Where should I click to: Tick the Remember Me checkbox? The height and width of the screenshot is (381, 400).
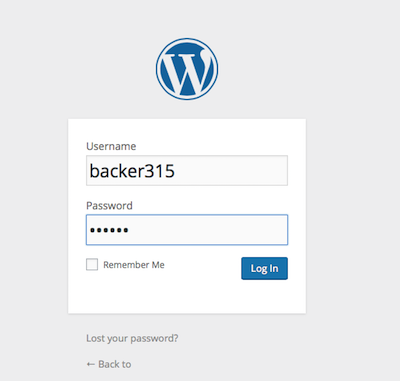pos(92,264)
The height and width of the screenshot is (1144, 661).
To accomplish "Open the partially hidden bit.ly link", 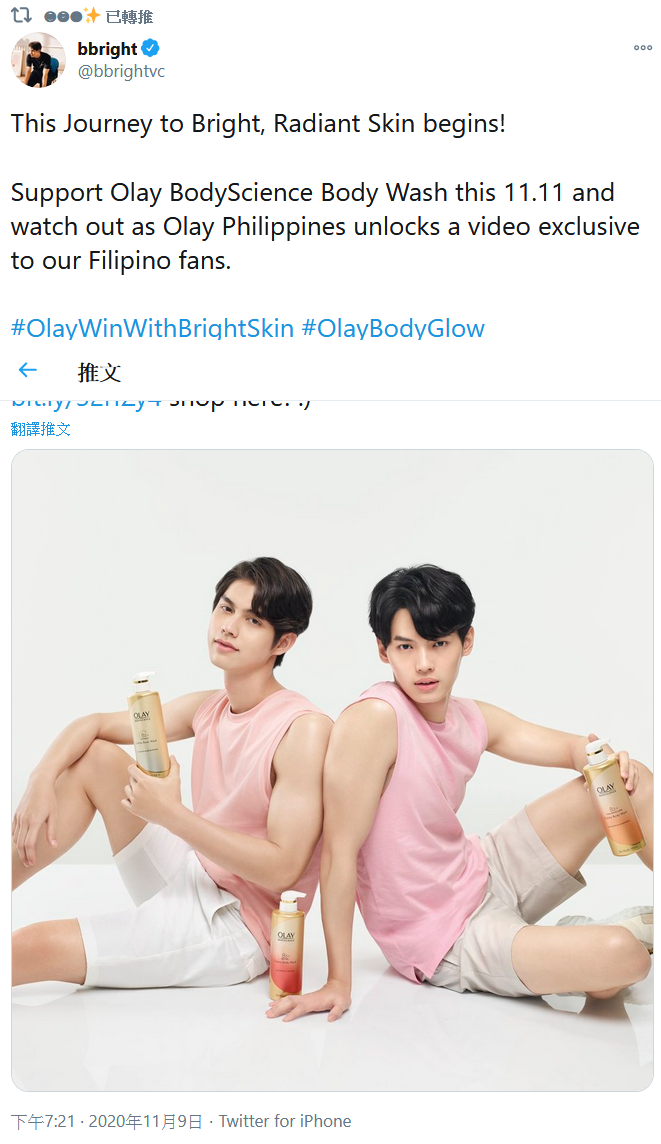I will (86, 401).
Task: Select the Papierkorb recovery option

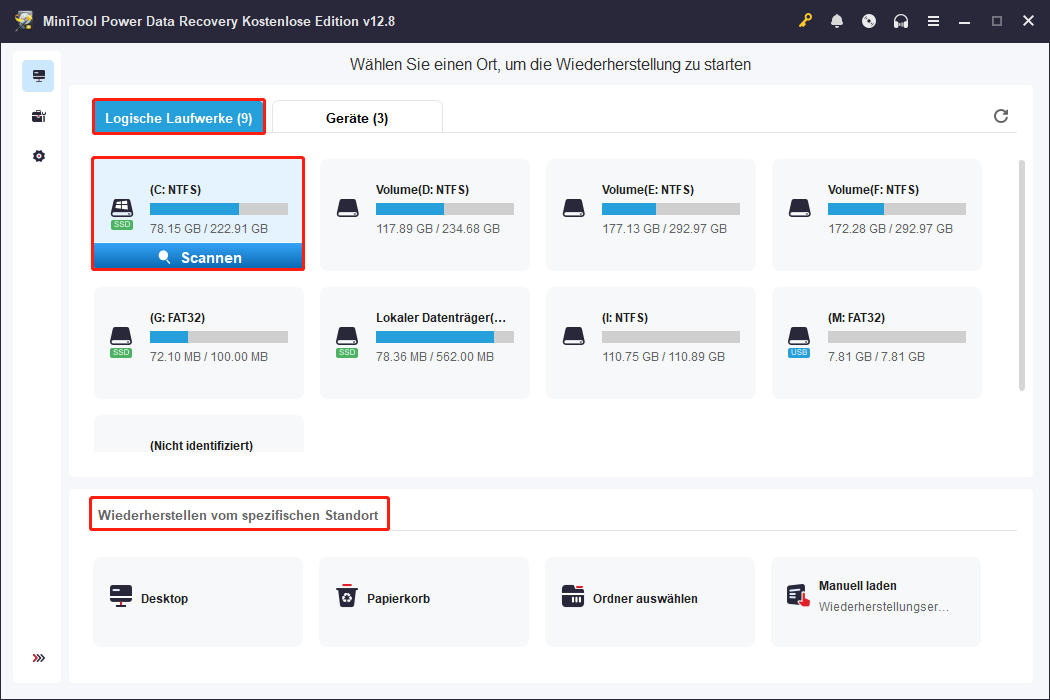Action: pyautogui.click(x=423, y=601)
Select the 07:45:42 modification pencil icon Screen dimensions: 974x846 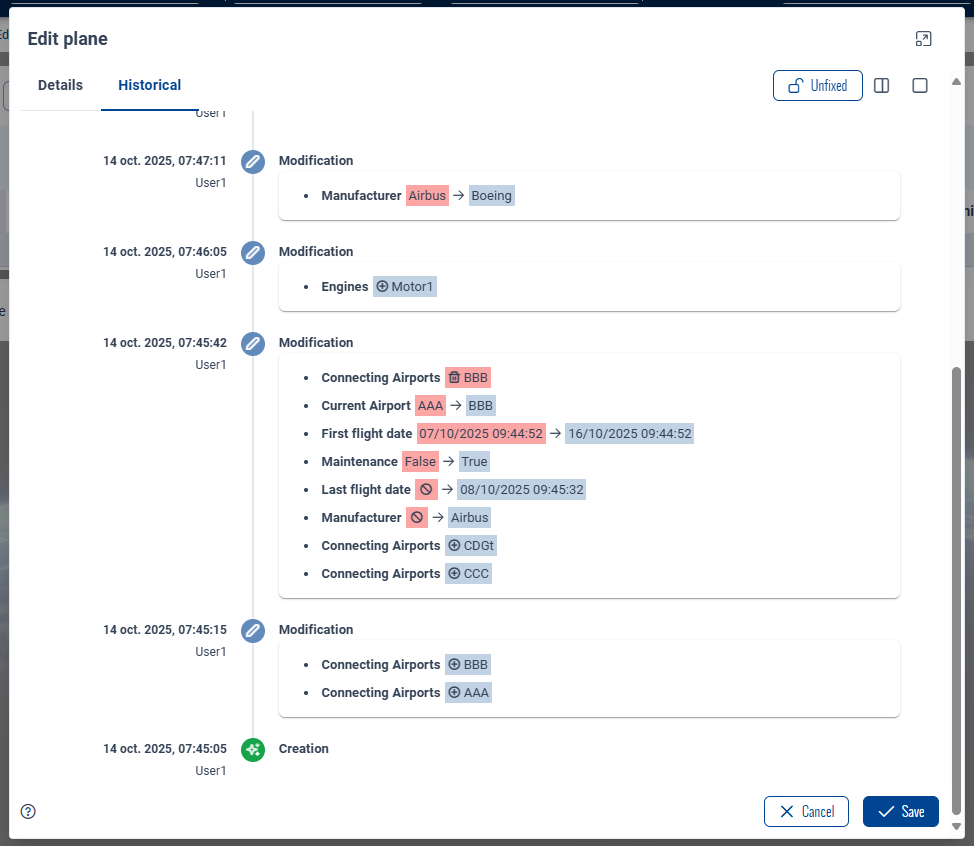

########

What needs to be done:
Final task for the records above: print exactly the lines from the one that contains "Task: Select the Papierkorb recovery option" through the last line, both ends included, pictures excluded.

Reply:
Task: Select the Papierkorb recovery option

Action: pyautogui.click(x=423, y=601)
Select the 07:45:42 modification pencil icon Screen dimensions: 974x846 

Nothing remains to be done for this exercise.